At issue is a state mandate for organizations to pay into the state's unemployment program, unless they are "religious."
Without the demand that it be part of the state program, the bureau could join the Wisconsin Catholic Church's own unemployment assistance program and save a lot of money, according to Becket Law, which is working on the case.
The trigger for being exempt from the state program is being "religious."
And the lower court decided because the Catholic program helped the disabled, the elderly, and those living in poverty – without soliciting their attendance at church – it wasn't.
ecket explained, "Religious organizations operated for a 'primarily religious purpose' are generally exempt under Wisconsin law from the state’s unemployment program, allowing them to join other unemployment compensation programs. But the lower court held that because serving those in need is not 'inherently' a religious activity, Catholic Charities Bureau did not qualify for this exemption.

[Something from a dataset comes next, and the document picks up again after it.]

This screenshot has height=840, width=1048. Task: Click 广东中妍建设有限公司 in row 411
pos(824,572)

In fact, the court thought that Catholic Charities Bureau needed to proselytize and preach the faith to those it served for their ministry to be religious, even though the Catholic Church teaches that care for the poor should never be conditioned on acceptance of the church’s doctrine.
The state Supreme Court now has agreed to take up the arguments.

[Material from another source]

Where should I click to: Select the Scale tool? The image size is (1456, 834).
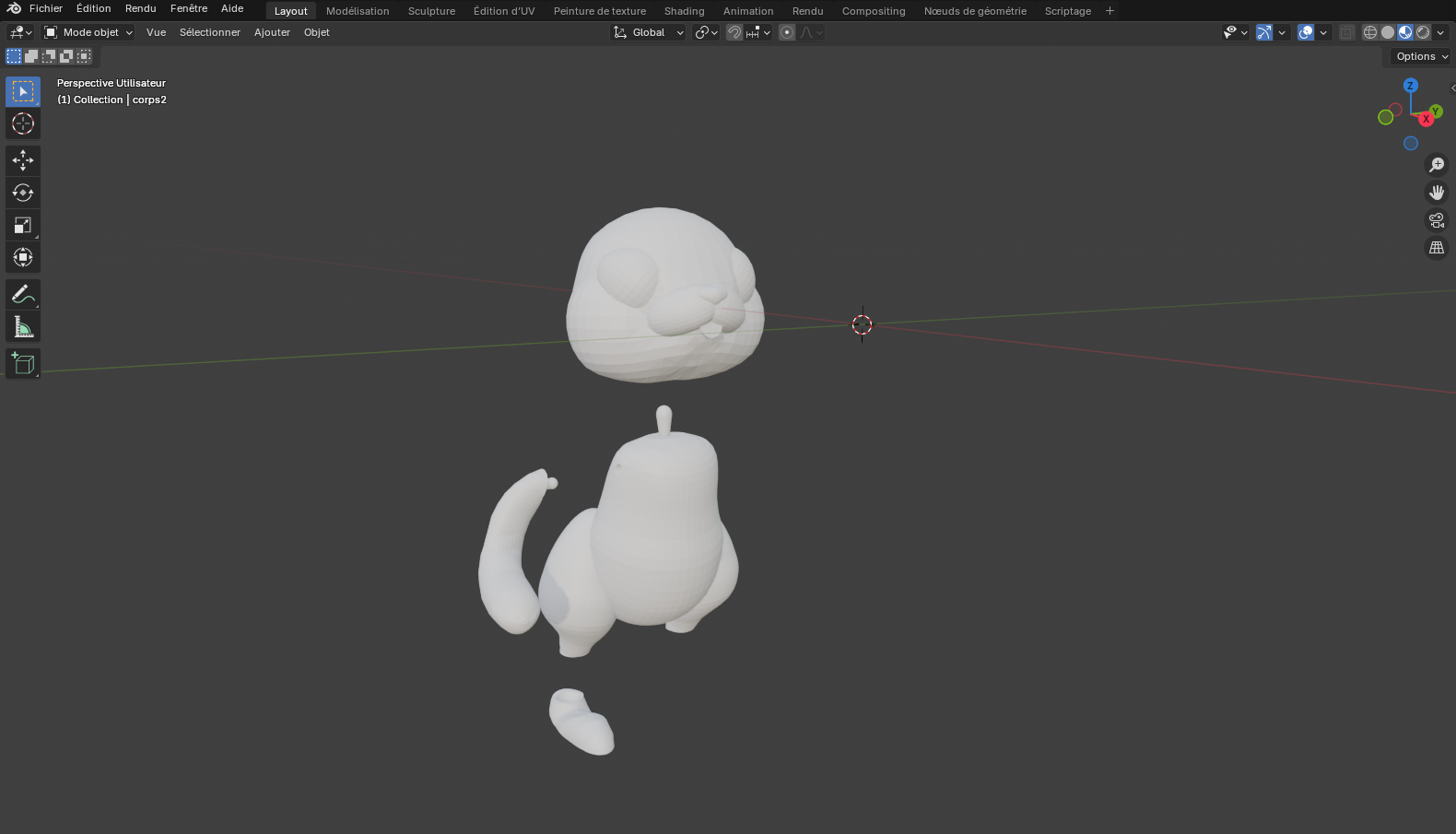[23, 226]
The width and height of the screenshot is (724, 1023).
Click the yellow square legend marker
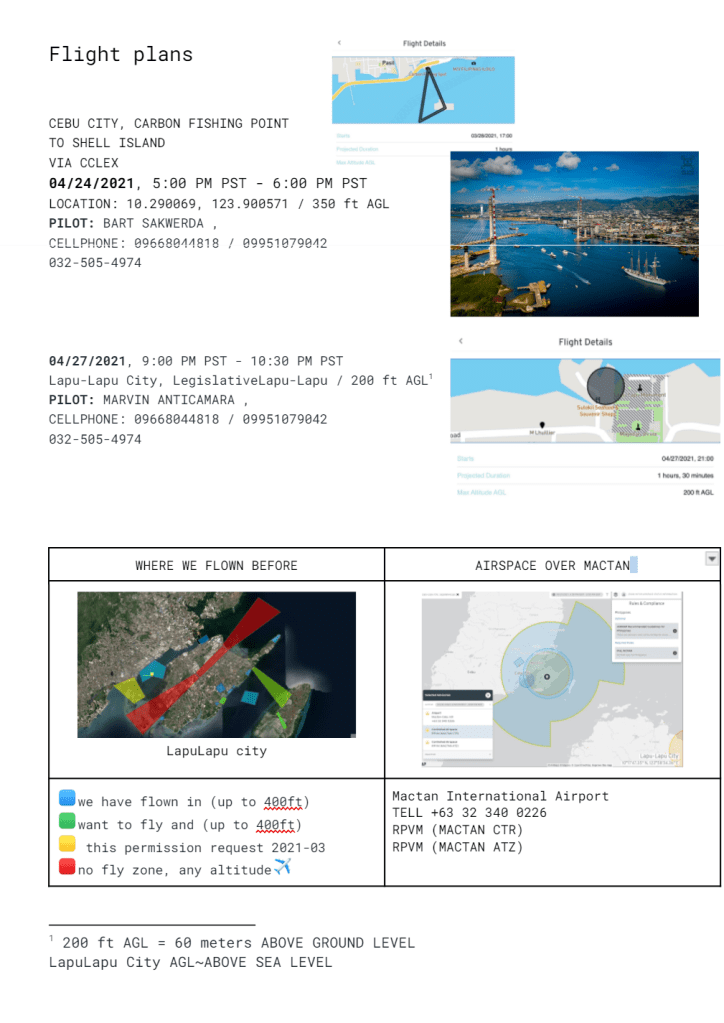click(67, 846)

"The lower court ruling would have punished Catholic Charities Bureau for its good deeds," said Eric Rassbach, vice president and senior counsel at Becket. "But saying a charity is religious only if it restricts its good deeds to those of the same faith misunderstands Catholic teaching, ignores Wisconsin law, and conflicts with the First Amendment of the U.S. Constitution. We’re glad that the Wisconsin Supreme Court is stepping in to review the lower court’s misguided view that Catholic Charities Bureau can’t participate in a Catholic unemployment assistance program because it’s not coaxing the poor, the elderly, and the marginalized it serves to join the faith."
The Daily Caller News Foundation earlier documented that Becket accused the lower court's decision of being "deeply flawed."
The case asks the state Supreme Court to overturn the appeals court’s ruling to “preserve church-state relations in Wisconsin.” If allowed to remain, the petition argues, it would allow the government to make “intrusive inquiries” into the church affairs of many religious groups and decide whether or not those groups are religious enough.